其基本思想是这样的:让位于NAT后的两台主机都与处于公共地址空间的、已知IP地址的第三台服务器相连,一旦NAT设备建立好UDP状态信息就转为直接通信,并让NAT设备在从另外一个主机传送过来时仍然保持当前状态。
这项技术需要使用圆锥型NAT设备,对称型NAT不能使用这项技术。
这项技术在P2P软件和VoIP电话领域被广泛采用,它是Skype用以绕过防火墙和NAT设备的技术之一。
相同的技术有时还被用于TCP连接——尽管远没有UDP成功。
算法
假设有两台分别处于各自的私有网络中的主机:A1和A2。N1和N2是两个网络的NAT设备,分别拥有IP地址P1和P2。 S是一个双方共知的、从任何地方都能访问得到的IP地址的公共服务器。
步骤一:A1和A2分别和S建立UDP连接,NAT设备N1和N2创建UDP转换状态并分配临时的外部端口号;
步骤二:S检查UDP包,看A1和A2的端口是否是正在使用的(否则N1和N2即应用了端口随机分配,这会让路由验证变得更麻烦);
步骤三:如果端口不是随机化的,那么A1和A2各自选择端口X和Y,并告知S。S会让A1发送UDP包到P2:Y,让A2发送UDP包到P1:X;
步骤四:A1和A2通过转换好的IP地址和端口直接联系到对方的NAT设备。
应用
对于大型公司网络中常见的对称NAT设备(也称为双向NAT),UDP打洞不起作用。在对称NAT中,与知名STUN服务器的连接关联的NAT映射只会从知名服务器接收数据,因此已知第三台服务器看到的NAT映射不能有效连接。
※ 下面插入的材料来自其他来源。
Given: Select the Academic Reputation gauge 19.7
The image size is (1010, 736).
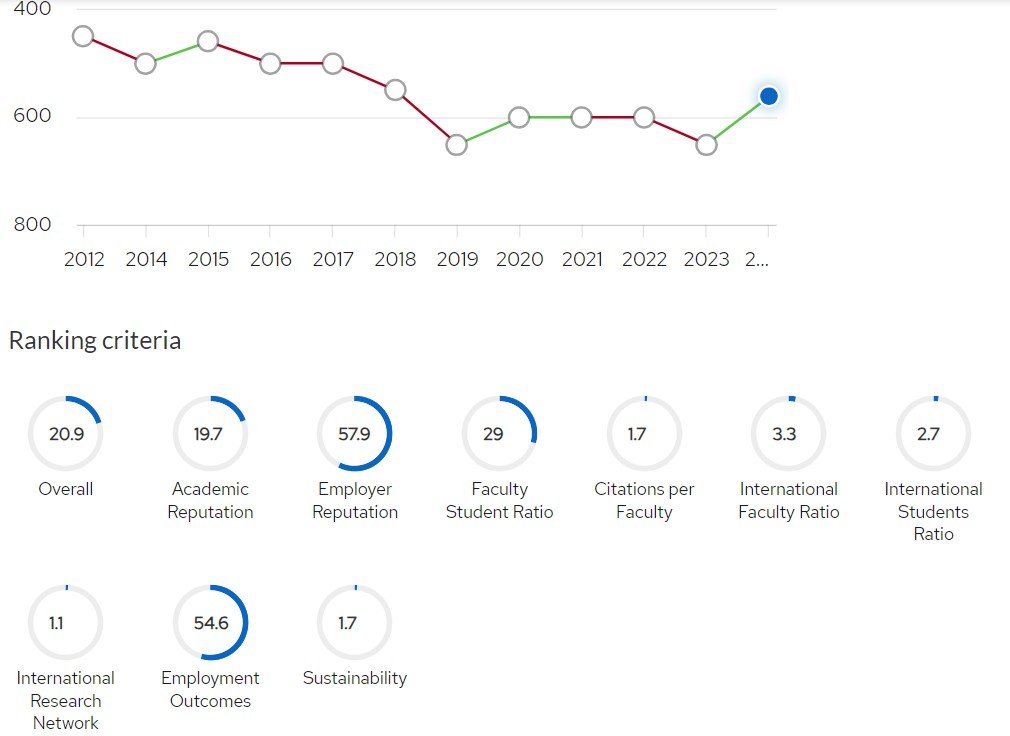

在一个更详细的方法中,两个主机将开始发送给对方,并多次尝试。在受限制的Cone NAT上,来自其他主机的第一个数据包将被阻止。在此之后,NAT设备就有记录发送了一个数据包到另一台机器,并将所有数据包改为来自该IP地址和端口号。这项技术广泛应用于点对点软件和互联网协议语音电话,它也可以用来协助建立通过UDP运行的虚拟专用网络。相同的技术有时会扩展到传输控制协议(TCP)连接,但成功率较低,因为TCP连接流由主机操作系统控制,而不是应用程序,序列号随机选择。